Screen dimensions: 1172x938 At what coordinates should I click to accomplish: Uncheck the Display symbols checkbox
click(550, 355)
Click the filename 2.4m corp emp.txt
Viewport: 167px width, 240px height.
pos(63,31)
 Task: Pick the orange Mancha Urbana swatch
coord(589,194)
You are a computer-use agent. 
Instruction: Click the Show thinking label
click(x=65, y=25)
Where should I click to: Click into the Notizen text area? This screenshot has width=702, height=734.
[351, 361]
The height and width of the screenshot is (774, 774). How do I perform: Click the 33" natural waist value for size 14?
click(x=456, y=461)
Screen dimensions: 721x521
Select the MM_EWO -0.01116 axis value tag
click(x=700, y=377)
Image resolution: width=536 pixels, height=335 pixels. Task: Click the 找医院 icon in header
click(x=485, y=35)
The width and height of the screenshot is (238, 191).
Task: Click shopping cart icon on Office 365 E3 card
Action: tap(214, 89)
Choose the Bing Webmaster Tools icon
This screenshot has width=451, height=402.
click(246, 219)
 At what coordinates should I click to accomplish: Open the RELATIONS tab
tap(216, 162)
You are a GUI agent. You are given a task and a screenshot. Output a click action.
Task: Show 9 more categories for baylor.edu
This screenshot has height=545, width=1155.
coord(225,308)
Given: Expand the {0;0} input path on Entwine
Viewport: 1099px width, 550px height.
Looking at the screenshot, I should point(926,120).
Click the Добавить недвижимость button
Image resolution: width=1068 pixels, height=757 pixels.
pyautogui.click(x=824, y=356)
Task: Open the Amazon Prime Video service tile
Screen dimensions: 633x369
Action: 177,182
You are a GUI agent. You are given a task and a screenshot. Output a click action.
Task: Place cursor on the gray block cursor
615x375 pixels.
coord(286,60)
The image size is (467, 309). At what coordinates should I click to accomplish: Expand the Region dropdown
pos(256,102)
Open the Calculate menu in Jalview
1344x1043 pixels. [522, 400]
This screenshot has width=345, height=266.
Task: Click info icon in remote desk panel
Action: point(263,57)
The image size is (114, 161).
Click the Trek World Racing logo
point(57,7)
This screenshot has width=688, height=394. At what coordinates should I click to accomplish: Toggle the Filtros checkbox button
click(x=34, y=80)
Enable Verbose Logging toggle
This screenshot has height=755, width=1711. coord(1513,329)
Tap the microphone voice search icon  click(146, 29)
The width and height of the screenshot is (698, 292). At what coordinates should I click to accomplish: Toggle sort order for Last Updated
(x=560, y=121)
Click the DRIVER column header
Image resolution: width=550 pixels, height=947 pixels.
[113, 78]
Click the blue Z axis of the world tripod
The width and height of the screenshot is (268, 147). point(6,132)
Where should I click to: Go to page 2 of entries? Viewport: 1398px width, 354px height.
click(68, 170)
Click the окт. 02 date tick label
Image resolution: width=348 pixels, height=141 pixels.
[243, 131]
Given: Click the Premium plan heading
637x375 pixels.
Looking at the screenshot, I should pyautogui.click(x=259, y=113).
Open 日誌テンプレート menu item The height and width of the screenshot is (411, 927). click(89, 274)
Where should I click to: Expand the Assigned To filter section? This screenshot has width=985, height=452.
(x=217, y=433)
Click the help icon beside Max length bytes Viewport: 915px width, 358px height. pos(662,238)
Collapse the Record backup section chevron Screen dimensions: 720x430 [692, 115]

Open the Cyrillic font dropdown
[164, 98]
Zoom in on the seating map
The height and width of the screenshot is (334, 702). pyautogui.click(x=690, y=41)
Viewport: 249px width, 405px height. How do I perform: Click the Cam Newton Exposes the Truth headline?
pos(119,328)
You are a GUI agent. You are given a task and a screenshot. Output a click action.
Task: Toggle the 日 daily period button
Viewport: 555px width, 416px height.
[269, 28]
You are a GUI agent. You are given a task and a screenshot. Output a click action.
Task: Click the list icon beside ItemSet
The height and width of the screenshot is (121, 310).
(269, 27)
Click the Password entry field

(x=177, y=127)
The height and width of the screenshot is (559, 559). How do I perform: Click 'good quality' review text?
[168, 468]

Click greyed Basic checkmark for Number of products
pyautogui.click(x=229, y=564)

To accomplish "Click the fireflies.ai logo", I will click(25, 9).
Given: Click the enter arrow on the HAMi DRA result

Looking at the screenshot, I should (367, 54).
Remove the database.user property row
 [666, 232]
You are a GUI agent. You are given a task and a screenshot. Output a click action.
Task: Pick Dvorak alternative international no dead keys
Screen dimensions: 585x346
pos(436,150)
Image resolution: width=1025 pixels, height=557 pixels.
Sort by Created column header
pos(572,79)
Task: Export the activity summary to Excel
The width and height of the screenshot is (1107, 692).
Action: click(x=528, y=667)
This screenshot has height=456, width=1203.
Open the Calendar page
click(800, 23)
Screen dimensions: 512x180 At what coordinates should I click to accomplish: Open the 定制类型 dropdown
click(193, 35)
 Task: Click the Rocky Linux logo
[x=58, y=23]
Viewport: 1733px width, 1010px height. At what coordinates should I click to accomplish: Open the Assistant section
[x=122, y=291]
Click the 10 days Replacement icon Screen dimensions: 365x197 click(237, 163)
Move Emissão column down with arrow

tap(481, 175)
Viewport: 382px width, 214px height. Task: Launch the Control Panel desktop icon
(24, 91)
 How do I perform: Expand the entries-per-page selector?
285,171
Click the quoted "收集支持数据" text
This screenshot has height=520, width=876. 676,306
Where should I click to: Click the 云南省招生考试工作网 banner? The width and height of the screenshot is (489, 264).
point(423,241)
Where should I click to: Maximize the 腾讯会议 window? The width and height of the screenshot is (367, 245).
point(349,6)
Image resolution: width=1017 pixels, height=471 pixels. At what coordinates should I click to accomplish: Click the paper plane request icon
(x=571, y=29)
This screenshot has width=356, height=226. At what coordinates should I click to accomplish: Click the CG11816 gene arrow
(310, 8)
···
• [PROBLEM DESCRIPTION] Within the records above, the line carrying "Open the Calendar page" starts the range and the last line ends it. Set down that range exactly.

• [RESPONSE TO THIS EXERCISE]
Open the Calendar page
click(800, 23)
Screen dimensions: 512x180 At what coordinates should I click to accomplish: Open the 定制类型 dropdown
click(193, 35)
 Task: Click the Rocky Linux logo
[x=58, y=23]
Viewport: 1733px width, 1010px height. At what coordinates should I click to accomplish: Open the Assistant section
[x=122, y=291]
Click the 10 days Replacement icon Screen dimensions: 365x197 click(237, 163)
Move Emissão column down with arrow

tap(481, 175)
Viewport: 382px width, 214px height. Task: Launch the Control Panel desktop icon
(24, 91)
 How do I perform: Expand the entries-per-page selector?
285,171
Click the quoted "收集支持数据" text
This screenshot has height=520, width=876. 676,306
Where should I click to: Click the 云南省招生考试工作网 banner? The width and height of the screenshot is (489, 264).
point(423,241)
Where should I click to: Maximize the 腾讯会议 window? The width and height of the screenshot is (367, 245).
point(349,6)
Image resolution: width=1017 pixels, height=471 pixels. At what coordinates should I click to accomplish: Click the paper plane request icon
(x=571, y=29)
This screenshot has width=356, height=226. At what coordinates should I click to accomplish: Click the CG11816 gene arrow
(310, 8)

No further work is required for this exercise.